In re Dreyfus Mutual Funds Fee Litigation, 2006 WL 909434 (W.D. Pa. 2006)
Milbank Team Obtains Dismissal of Dreyfus Class Action
The Litigation Department recently obtained a significant victory for the Dreyfus Corporation when Judge Lancaster in the United States District Court for the Western District of Pennsylvania granted Dreyfus' motion for judgment on the pleadings and dismissed the action with prejudice.
The action, entitled In re Dreyfus Mutual Funds Fee Litigation, was one of more than twenty nearly identical class actions filed by Milberg Weiss against many of the nation's leading mutual fund investment advisers. The actions for the most part concern revenue-sharing arrangements whereby a mutual fund sponsor/adviser, or its affiliates, agrees to pay a broker-dealer fees on top of sales commissions and other fees in return for certain marketing benefits from the broker-dealer. In addition to the Dreyfus action, Milbank is also defending Fidelity, Citigroup Asset Management, and Capital Research in similar class actions.

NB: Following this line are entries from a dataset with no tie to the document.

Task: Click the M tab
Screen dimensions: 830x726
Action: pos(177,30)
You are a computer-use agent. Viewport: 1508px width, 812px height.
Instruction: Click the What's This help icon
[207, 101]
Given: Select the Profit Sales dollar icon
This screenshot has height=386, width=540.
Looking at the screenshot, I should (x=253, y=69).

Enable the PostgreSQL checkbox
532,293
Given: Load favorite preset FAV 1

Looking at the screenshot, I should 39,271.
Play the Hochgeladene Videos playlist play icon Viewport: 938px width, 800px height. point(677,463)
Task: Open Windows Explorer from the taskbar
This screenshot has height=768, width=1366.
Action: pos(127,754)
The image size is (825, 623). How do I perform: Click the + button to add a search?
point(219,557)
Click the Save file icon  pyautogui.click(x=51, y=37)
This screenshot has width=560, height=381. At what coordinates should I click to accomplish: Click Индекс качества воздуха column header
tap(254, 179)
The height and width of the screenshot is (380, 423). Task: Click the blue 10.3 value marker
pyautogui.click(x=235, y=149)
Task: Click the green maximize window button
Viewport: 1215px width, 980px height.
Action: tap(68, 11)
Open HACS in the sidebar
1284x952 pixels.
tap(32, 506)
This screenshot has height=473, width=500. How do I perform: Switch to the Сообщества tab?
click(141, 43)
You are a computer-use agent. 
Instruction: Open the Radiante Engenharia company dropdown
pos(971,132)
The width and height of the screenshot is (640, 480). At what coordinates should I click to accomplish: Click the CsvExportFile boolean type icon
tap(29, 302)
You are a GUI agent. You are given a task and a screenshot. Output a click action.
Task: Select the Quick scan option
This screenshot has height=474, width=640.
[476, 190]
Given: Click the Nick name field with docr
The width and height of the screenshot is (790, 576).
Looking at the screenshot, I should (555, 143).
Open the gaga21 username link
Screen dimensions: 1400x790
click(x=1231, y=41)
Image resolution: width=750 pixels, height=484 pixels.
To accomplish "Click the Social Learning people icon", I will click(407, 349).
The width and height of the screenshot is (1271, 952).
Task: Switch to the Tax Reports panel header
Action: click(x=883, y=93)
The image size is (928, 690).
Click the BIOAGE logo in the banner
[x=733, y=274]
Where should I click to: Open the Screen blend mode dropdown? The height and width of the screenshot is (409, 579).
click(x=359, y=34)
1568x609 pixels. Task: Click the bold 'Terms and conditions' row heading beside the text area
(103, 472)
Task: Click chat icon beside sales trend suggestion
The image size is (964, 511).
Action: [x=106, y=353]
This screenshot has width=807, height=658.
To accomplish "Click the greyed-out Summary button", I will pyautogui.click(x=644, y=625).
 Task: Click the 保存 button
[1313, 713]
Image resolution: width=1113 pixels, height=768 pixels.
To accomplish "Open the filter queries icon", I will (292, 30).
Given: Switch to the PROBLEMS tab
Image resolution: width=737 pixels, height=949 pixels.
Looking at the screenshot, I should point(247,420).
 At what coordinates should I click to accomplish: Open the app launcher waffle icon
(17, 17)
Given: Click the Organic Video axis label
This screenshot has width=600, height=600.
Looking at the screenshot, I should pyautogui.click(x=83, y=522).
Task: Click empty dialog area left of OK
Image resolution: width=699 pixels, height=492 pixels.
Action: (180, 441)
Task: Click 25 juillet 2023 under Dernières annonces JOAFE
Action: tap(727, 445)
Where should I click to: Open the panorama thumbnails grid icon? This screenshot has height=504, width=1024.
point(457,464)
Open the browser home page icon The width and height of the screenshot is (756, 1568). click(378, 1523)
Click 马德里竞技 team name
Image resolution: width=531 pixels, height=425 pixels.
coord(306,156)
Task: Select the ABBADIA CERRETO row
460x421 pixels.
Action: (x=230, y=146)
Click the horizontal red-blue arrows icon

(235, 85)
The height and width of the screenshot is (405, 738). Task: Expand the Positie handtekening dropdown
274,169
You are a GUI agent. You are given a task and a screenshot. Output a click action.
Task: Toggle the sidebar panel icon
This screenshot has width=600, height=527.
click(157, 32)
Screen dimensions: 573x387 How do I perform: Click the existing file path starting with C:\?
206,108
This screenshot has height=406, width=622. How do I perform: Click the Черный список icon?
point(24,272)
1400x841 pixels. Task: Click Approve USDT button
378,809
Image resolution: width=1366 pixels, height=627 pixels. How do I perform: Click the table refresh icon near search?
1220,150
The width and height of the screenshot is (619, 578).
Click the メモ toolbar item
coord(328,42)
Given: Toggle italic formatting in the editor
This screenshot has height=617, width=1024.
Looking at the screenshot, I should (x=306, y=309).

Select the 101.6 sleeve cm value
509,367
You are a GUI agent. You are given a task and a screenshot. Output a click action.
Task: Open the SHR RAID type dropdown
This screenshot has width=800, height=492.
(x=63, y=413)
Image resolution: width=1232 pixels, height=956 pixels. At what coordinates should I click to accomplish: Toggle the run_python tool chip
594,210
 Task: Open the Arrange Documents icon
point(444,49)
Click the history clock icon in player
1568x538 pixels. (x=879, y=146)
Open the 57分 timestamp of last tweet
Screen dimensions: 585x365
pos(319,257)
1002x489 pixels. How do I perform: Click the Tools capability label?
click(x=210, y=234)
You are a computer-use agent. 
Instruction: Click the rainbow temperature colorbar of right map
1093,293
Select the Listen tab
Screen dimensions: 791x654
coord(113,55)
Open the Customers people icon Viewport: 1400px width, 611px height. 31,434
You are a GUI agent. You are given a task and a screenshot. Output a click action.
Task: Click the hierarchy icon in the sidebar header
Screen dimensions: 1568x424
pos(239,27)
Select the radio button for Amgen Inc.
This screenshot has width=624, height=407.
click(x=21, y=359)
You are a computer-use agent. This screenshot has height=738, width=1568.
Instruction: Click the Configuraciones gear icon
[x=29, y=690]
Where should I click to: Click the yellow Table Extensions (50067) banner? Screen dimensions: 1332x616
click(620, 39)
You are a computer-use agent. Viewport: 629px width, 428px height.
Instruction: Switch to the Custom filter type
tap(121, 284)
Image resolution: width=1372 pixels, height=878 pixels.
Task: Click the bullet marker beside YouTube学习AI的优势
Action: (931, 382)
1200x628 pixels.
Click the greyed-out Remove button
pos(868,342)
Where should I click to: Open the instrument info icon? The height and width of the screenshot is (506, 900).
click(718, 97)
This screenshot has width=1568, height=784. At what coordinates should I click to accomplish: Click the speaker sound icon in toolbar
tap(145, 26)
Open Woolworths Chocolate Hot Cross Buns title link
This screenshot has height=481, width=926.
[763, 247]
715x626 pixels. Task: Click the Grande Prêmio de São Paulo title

Plaintiffs in the Dreyfus action were shareholders in Dreyfus mutual funds and claimed that Dreyfus and its affiliates made undisclosed, improper, and excessive payments to broker-dealers to promote the sale of the Dreyfus Funds over other mutual funds and that these undisclosed payments created an inherent conflict of interest. Plaintiffs asserted claims under various sections of the Investment Company Act of 1940 (the "ICA") (the primary statutory scheme governing mutual funds), the Investment Advisers Act of 1940, and common law.
In an earlier decision on Defendants' motion to dismiss, Judge Lancaster had dismissed all of plaintiffs' claims, except those claims under Section 36(b) of the ICA (which imposes a fiduciary duty upon investment advisers in connection with their receipt of compensation) and Section 48(a) of the ICA (which imposes control person liability). Although noting it was a "close case,'' Judge Lancaster held that plaintiffs' allegations that cost savings due to economies of scale were not shared with fund shareholders and that the funds' directors were neither independent nor conscientious were sufficient to state a claim under Section 36(b).
The Milbank Litigation team subsequently moved for judgment on the pleadings on the remaining two claims. Defendants argued that claims under Section 36(b) must be brought derivatively on behalf of the Dreyfus Funds, rather than directly as a class action on behalf of investors. Judge Lancaster agreed, finding Defendants' argument to be supported by Supreme Court precedent, the text of the statute, and state law, the last of which traditionally determines whether a claim is direct or derivative. Having dismissed the Section 36(b) claim, Judge Lancaster also dismissed the Section 48(a) claim because that statute does not provide an independent basis for liability.
Litigators Jim Benedict, Neil Gray, and Nicole Capuano defended the case on behalf of Dreyfus.